> [WHAT YOU HAVE TO DO]: Please write out the final portion of the records below exactly: the line containing "Instruction: Open the user", every line after it, and nothing else.

Content starts

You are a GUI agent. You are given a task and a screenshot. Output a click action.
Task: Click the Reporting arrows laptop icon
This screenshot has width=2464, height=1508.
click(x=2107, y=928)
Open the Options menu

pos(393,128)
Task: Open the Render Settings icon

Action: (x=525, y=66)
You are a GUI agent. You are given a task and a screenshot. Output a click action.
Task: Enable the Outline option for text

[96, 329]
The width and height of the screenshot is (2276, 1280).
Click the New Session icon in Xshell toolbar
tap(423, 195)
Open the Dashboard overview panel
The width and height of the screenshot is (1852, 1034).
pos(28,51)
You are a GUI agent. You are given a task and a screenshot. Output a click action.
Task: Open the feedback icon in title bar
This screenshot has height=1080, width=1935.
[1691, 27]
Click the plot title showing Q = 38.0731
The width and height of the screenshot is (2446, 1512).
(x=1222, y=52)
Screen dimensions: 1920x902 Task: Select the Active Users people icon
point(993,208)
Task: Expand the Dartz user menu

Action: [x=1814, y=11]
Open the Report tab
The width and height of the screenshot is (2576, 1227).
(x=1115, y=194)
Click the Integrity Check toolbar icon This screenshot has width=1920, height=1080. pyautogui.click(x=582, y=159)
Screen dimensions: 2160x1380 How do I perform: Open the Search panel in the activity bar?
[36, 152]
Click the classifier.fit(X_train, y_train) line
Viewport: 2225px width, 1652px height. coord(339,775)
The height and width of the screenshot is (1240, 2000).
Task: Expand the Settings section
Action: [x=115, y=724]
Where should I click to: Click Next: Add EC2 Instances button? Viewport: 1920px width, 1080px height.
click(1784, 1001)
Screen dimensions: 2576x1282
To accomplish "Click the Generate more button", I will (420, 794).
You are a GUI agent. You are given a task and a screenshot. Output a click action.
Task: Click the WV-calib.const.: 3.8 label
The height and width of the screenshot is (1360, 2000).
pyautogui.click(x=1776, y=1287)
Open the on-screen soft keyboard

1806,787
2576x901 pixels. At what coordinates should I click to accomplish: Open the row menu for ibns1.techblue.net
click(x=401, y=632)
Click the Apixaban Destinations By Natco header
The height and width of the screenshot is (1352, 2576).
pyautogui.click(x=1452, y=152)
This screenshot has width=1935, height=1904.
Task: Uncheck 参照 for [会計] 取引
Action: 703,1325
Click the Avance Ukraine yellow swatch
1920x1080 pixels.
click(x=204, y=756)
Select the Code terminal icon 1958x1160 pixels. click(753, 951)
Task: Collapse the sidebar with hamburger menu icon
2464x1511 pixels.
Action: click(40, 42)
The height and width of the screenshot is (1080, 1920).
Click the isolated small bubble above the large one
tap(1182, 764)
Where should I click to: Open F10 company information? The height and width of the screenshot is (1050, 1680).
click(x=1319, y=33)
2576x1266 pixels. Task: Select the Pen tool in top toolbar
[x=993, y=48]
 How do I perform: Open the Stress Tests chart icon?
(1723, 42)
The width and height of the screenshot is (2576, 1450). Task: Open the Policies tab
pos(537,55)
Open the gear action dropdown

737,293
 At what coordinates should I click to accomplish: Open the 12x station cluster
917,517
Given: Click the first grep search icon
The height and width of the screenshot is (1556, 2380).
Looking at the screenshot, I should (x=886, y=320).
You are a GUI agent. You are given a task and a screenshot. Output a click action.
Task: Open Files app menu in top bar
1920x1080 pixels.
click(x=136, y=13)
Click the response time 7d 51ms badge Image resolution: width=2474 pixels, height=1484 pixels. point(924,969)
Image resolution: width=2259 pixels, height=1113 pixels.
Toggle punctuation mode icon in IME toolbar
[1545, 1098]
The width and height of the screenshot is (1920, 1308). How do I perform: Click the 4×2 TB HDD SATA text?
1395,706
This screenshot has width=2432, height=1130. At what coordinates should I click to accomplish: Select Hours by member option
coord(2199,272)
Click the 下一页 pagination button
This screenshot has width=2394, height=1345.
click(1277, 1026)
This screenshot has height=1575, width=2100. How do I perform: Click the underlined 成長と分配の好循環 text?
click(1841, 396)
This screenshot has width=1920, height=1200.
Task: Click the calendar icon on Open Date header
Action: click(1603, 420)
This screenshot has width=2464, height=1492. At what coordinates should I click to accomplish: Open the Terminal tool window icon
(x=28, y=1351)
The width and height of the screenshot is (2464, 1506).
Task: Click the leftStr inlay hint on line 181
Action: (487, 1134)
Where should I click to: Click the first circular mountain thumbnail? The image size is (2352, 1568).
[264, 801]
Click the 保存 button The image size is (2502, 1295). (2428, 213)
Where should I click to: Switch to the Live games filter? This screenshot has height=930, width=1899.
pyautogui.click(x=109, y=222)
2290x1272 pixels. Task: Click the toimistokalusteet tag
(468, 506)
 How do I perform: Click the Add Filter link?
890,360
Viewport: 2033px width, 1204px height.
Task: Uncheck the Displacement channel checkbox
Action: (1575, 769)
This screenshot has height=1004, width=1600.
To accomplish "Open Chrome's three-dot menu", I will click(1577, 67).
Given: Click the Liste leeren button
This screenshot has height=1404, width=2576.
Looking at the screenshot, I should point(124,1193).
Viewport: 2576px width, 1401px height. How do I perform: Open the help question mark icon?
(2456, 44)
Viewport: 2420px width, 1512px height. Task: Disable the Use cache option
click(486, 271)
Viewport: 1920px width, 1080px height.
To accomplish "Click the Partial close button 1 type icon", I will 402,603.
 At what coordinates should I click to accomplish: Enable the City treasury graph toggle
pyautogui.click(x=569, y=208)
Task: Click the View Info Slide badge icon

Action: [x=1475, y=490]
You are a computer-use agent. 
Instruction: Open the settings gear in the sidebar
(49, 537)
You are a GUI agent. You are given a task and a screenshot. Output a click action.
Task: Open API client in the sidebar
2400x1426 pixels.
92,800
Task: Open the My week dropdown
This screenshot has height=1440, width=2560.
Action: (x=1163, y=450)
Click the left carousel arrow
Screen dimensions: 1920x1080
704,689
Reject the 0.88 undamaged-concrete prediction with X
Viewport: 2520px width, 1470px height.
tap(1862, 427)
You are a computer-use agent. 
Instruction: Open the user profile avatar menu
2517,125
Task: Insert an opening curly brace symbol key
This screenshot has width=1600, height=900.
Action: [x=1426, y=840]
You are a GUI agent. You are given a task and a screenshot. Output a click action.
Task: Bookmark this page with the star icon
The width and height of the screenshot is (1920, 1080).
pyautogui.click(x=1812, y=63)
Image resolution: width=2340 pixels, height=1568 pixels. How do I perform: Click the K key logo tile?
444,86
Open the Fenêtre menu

Content ends

> [SOLVED PROBLEM]:
Instruction: Open the user profile avatar menu
2517,125
Task: Insert an opening curly brace symbol key
This screenshot has width=1600, height=900.
Action: [x=1426, y=840]
You are a GUI agent. You are given a task and a screenshot. Output a click action.
Task: Bookmark this page with the star icon
The width and height of the screenshot is (1920, 1080).
pyautogui.click(x=1812, y=63)
Image resolution: width=2340 pixels, height=1568 pixels. How do I perform: Click the K key logo tile?
444,86
Open the Fenêtre menu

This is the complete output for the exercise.